(Text under study Opens)

Wednesday, September 16, 2009

The delphic competition


The competition between Heracles and Apollo.

Another famous incident is Heracles so called competition with Apollo, an episode that took place right after the final labour.

It happened so that Heracles desired to take a new wife (remember that the labours was his punishment for killing his first wife). Now Eurytus (not to be mixed up with Eurystheus), prince of Oechalia, had promised that any man who could beat him and his son in an archery competition would win his daughters hand.

Heracles of course won the competition and was to have the daughter as his wife, but Eurytus wouldn’t let someone who had killed his earlier wife and children get married to her. The hero thus left and soon afterwards some cattle was stolen, Eurytes assumed that this was Heracles doing. A man who believed Heracles to be innocent was sent after him, but was killed by the hero (thrown of the walls at Tiryns, se pictures here and here).

Yet again Heracles had committed murder and had to be purified, but this was more difficult than expected. He ended up turning to the oracle at Delphi after being refused a number of times at other places, but even the Pythia (Apollo’s oracle at Delphi) would not do this for him (“[the purification would come] not by oracles” as she supposedly expressed it, Apollod. Bibl. II.6.2). Heracles temper took the upper hand when hearing this and he tried to steal the tripod placed there, “to institute an oracle of his own” (Apollod. Bibl. II.6.2).

This is where the competition came in to the myth, Heracles competing with Apollo for the tripod until Zeus finally separated the two with a thunderbolt. The oracle then told Heracles what to do;

"When they had thus been parted, Hercules received an oracle, which declared that the remedy for his disease was for him to be sold, and to serve for three years, and to pay compensation for the murder to Eurytus."

(Text under study Closes)

(Task directions):
In the passage about Heracles and Apollo, swap "Pythia" for "priestess" in the part starting with "Yet again Heracles" and going on through "(Apollod. Bibl. II.6.2).", and give that part again.

(Supplied data Opens)

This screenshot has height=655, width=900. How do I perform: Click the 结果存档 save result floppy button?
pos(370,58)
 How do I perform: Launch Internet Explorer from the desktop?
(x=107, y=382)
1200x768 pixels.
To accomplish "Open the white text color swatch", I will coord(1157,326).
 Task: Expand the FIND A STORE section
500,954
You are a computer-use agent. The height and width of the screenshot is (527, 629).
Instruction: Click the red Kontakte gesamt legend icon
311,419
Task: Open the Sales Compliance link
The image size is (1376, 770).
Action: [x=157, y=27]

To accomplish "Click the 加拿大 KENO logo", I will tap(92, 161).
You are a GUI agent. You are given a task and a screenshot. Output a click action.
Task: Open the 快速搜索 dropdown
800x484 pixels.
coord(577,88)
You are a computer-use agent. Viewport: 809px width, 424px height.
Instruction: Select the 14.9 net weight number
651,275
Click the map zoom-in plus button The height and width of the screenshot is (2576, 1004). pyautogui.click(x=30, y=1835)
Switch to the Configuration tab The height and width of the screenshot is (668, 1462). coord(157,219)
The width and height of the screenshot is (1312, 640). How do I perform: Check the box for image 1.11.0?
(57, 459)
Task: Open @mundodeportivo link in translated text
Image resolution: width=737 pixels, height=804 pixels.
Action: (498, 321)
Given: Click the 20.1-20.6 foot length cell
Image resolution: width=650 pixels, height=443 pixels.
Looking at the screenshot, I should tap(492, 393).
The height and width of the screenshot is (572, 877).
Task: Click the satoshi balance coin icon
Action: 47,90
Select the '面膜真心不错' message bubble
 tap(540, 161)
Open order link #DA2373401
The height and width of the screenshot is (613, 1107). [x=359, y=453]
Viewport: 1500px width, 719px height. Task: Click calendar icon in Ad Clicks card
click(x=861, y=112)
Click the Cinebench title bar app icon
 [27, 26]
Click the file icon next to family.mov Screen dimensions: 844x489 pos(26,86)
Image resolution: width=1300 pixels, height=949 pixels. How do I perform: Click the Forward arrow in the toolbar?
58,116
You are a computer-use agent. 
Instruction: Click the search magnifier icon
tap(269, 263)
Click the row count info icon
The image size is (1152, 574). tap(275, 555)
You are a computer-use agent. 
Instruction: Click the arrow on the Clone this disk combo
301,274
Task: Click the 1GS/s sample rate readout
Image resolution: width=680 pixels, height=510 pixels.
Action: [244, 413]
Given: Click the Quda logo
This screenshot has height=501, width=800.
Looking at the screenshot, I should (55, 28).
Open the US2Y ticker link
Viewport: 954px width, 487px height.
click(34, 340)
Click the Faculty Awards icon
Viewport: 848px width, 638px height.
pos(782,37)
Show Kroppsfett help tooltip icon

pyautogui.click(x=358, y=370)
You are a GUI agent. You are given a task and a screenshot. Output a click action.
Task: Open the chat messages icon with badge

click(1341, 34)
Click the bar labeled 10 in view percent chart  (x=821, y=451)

(Supplied data Closes)

(The completed task):
Yet again Heracles had committed murder and had to be purified, but this was more difficult than expected. He ended up turning to the oracle at Delphi after being refused a number of times at other places, but even the priestess (Apollo’s oracle at Delphi) would not do this for him (“[the purification would come] not by oracles” as she supposedly expressed it, Apollod. Bibl. II.6.2). Heracles temper took the upper hand when hearing this and he tried to steal the tripod placed there, “to institute an oracle of his own” (Apollod. Bibl. II.6.2).